▶ _Task prompt_: Give back the entries exactly as they read, leaving each image out.

Saved entries

"""

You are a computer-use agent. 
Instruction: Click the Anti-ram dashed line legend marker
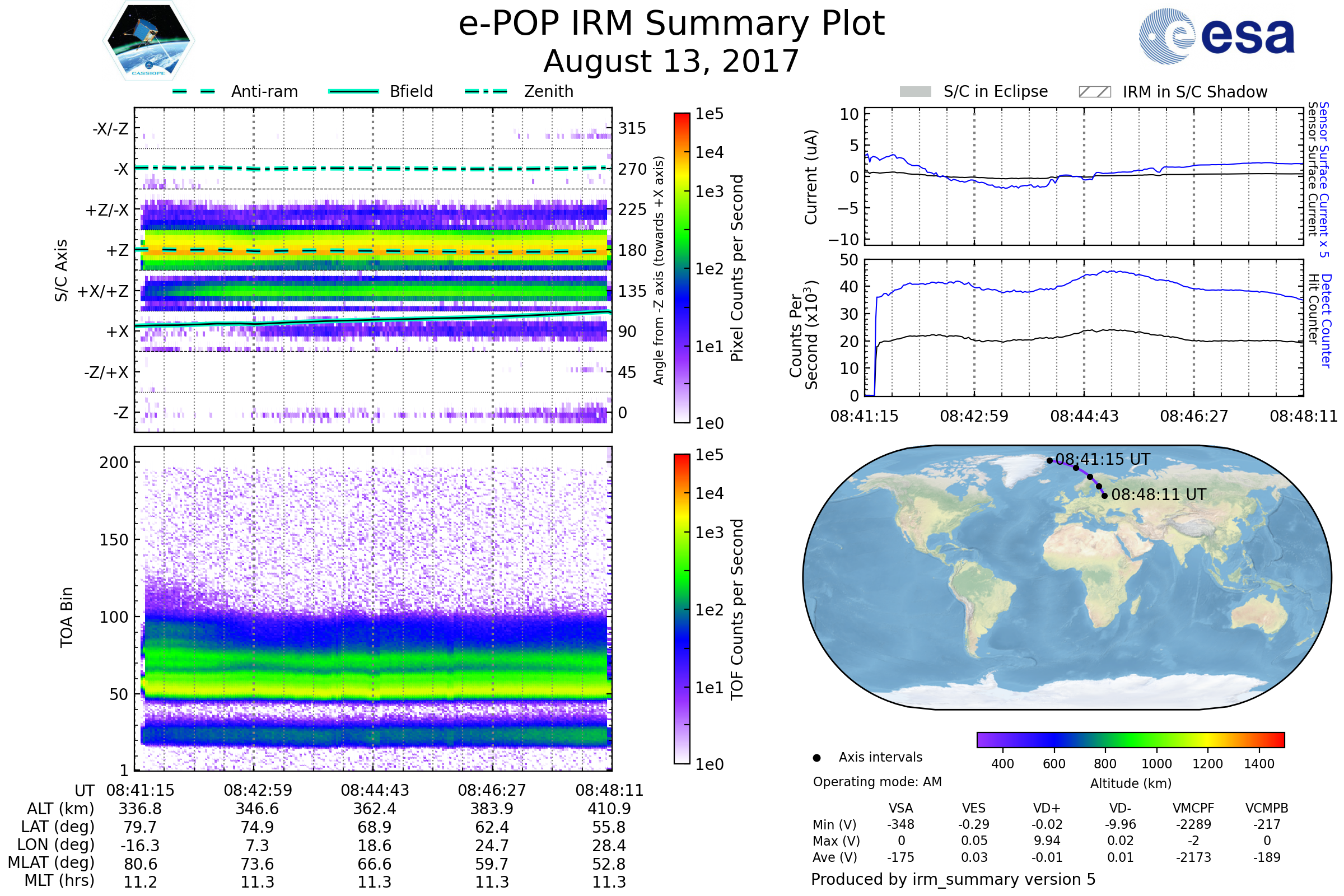pos(194,91)
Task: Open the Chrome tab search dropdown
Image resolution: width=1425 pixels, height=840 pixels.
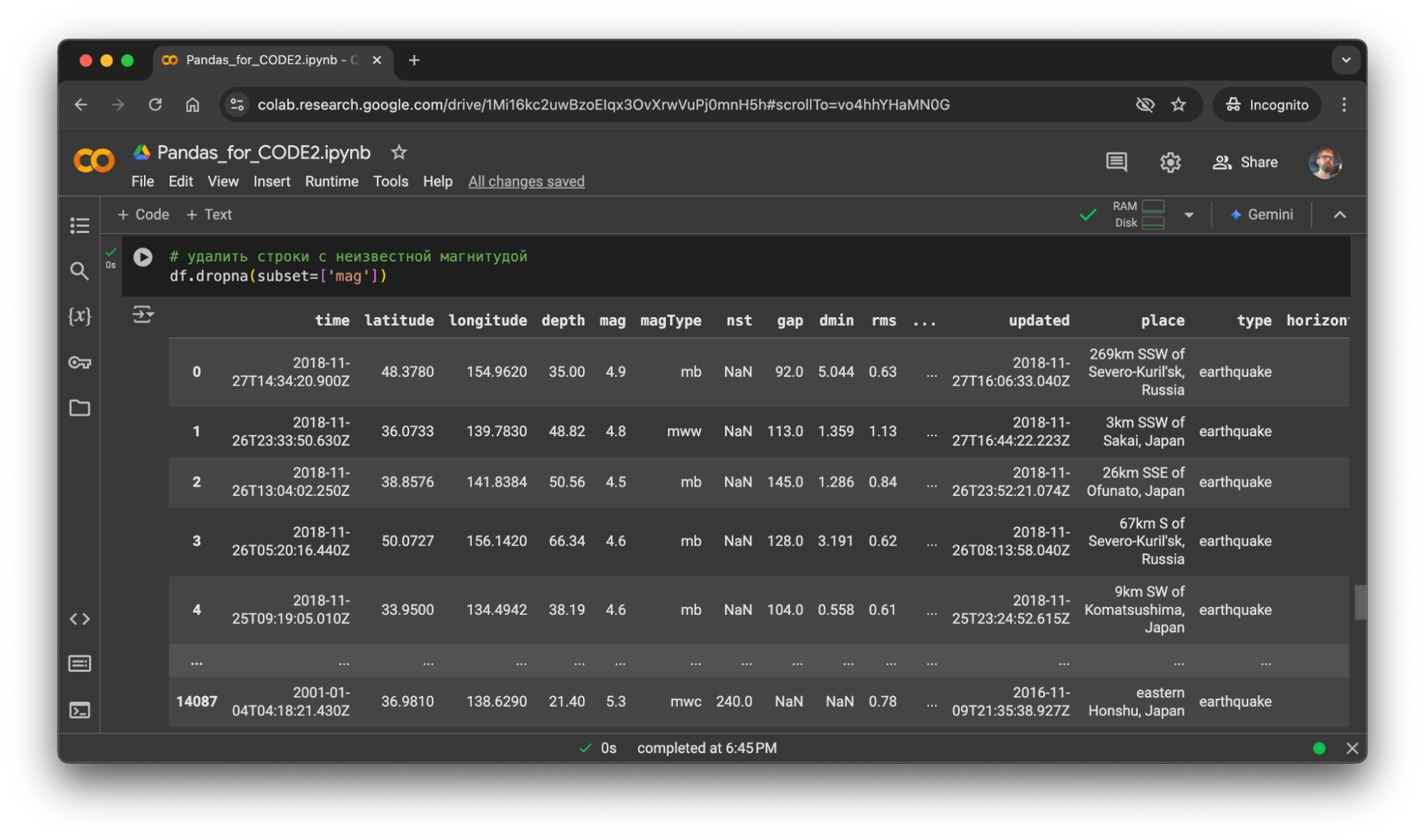Action: 1345,61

"""

▶ _Output of the exercise_:
You are a computer-use agent. 
Instruction: Click the Anti-ram dashed line legend marker
pos(194,91)
Task: Open the Chrome tab search dropdown
Image resolution: width=1425 pixels, height=840 pixels.
Action: 1345,61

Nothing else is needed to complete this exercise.